**Problem**
Reproduce each entry below verbatim.
[[ Recorded data, beginning ]]
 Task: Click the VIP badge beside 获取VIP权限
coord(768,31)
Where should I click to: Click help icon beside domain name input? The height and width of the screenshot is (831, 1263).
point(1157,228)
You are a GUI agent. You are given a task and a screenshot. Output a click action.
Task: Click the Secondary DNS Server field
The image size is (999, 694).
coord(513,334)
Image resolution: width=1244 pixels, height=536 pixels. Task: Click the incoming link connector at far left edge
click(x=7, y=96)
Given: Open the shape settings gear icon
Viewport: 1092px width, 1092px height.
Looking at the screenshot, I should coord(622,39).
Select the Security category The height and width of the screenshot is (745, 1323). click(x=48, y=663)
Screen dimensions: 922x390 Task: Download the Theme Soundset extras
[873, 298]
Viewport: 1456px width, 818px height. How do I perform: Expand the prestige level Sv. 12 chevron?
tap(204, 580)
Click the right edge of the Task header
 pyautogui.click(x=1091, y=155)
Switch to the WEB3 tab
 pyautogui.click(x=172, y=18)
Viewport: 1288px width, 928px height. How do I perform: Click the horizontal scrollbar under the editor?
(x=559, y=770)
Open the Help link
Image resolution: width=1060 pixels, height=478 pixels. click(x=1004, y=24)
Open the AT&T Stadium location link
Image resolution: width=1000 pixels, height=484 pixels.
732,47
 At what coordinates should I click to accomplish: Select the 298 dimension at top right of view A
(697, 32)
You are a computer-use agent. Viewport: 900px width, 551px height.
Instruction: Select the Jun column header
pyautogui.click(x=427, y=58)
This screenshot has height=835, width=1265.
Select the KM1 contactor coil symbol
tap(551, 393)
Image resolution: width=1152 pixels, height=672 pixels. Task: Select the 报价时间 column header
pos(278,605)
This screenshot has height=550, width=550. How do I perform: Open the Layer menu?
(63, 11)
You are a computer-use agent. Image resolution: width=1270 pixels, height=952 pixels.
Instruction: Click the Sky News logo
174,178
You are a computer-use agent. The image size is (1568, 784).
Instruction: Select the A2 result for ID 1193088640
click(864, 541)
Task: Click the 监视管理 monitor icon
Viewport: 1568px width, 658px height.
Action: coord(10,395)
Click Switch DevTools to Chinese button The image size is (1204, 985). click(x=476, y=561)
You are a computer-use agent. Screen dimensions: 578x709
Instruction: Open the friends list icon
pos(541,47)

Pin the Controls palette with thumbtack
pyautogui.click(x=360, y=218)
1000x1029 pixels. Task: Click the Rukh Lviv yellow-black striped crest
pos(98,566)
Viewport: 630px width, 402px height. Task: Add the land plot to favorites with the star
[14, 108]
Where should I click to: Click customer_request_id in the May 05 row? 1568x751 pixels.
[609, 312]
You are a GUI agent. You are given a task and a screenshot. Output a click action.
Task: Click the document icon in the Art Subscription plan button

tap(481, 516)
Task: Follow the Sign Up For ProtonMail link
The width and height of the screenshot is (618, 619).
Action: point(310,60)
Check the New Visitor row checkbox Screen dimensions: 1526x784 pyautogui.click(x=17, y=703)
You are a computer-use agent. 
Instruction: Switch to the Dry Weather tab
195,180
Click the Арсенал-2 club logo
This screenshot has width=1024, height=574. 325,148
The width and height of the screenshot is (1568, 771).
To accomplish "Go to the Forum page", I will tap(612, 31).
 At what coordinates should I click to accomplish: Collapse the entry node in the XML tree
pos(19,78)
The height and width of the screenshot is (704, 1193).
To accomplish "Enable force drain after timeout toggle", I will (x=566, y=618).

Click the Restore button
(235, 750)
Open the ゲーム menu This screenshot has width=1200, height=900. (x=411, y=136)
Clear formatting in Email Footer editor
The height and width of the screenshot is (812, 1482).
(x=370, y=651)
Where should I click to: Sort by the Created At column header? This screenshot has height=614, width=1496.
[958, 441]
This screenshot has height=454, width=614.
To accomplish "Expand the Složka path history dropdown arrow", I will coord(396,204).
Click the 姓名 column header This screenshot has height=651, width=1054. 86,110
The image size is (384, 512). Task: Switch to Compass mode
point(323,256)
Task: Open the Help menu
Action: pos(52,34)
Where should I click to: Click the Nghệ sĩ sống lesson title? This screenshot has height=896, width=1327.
[[ Recorded data, end ]]
**Task answer**
 Task: Click the VIP badge beside 获取VIP权限
coord(768,31)
Where should I click to: Click help icon beside domain name input? The height and width of the screenshot is (831, 1263).
point(1157,228)
You are a GUI agent. You are given a task and a screenshot. Output a click action.
Task: Click the Secondary DNS Server field
The image size is (999, 694).
coord(513,334)
Image resolution: width=1244 pixels, height=536 pixels. Task: Click the incoming link connector at far left edge
click(x=7, y=96)
Given: Open the shape settings gear icon
Viewport: 1092px width, 1092px height.
Looking at the screenshot, I should coord(622,39).
Select the Security category The height and width of the screenshot is (745, 1323). click(x=48, y=663)
Screen dimensions: 922x390 Task: Download the Theme Soundset extras
[873, 298]
Viewport: 1456px width, 818px height. How do I perform: Expand the prestige level Sv. 12 chevron?
tap(204, 580)
Click the right edge of the Task header
 pyautogui.click(x=1091, y=155)
Switch to the WEB3 tab
 pyautogui.click(x=172, y=18)
Viewport: 1288px width, 928px height. How do I perform: Click the horizontal scrollbar under the editor?
(x=559, y=770)
Open the Help link
Image resolution: width=1060 pixels, height=478 pixels. click(x=1004, y=24)
Open the AT&T Stadium location link
Image resolution: width=1000 pixels, height=484 pixels.
732,47
 At what coordinates should I click to accomplish: Select the 298 dimension at top right of view A
(697, 32)
You are a computer-use agent. Viewport: 900px width, 551px height.
Instruction: Select the Jun column header
pyautogui.click(x=427, y=58)
This screenshot has height=835, width=1265.
Select the KM1 contactor coil symbol
tap(551, 393)
Image resolution: width=1152 pixels, height=672 pixels. Task: Select the 报价时间 column header
pos(278,605)
This screenshot has height=550, width=550. How do I perform: Open the Layer menu?
(63, 11)
You are a computer-use agent. Image resolution: width=1270 pixels, height=952 pixels.
Instruction: Click the Sky News logo
174,178
You are a computer-use agent. The image size is (1568, 784).
Instruction: Select the A2 result for ID 1193088640
click(864, 541)
Task: Click the 监视管理 monitor icon
Viewport: 1568px width, 658px height.
Action: coord(10,395)
Click Switch DevTools to Chinese button The image size is (1204, 985). click(x=476, y=561)
You are a computer-use agent. Screen dimensions: 578x709
Instruction: Open the friends list icon
pos(541,47)

Pin the Controls palette with thumbtack
pyautogui.click(x=360, y=218)
1000x1029 pixels. Task: Click the Rukh Lviv yellow-black striped crest
pos(98,566)
Viewport: 630px width, 402px height. Task: Add the land plot to favorites with the star
[14, 108]
Where should I click to: Click customer_request_id in the May 05 row? 1568x751 pixels.
[609, 312]
You are a GUI agent. You are given a task and a screenshot. Output a click action.
Task: Click the document icon in the Art Subscription plan button

tap(481, 516)
Task: Follow the Sign Up For ProtonMail link
The width and height of the screenshot is (618, 619).
Action: point(310,60)
Check the New Visitor row checkbox Screen dimensions: 1526x784 pyautogui.click(x=17, y=703)
You are a computer-use agent. 
Instruction: Switch to the Dry Weather tab
195,180
Click the Арсенал-2 club logo
This screenshot has width=1024, height=574. 325,148
The width and height of the screenshot is (1568, 771).
To accomplish "Go to the Forum page", I will tap(612, 31).
 At what coordinates should I click to accomplish: Collapse the entry node in the XML tree
pos(19,78)
The height and width of the screenshot is (704, 1193).
To accomplish "Enable force drain after timeout toggle", I will (x=566, y=618).

Click the Restore button
(235, 750)
Open the ゲーム menu This screenshot has width=1200, height=900. (x=411, y=136)
Clear formatting in Email Footer editor
The height and width of the screenshot is (812, 1482).
(x=370, y=651)
Where should I click to: Sort by the Created At column header? This screenshot has height=614, width=1496.
[958, 441]
This screenshot has height=454, width=614.
To accomplish "Expand the Složka path history dropdown arrow", I will coord(396,204).
Click the 姓名 column header This screenshot has height=651, width=1054. 86,110
The image size is (384, 512). Task: Switch to Compass mode
point(323,256)
Task: Open the Help menu
Action: pos(52,34)
Where should I click to: Click the Nghệ sĩ sống lesson title? This screenshot has height=896, width=1327.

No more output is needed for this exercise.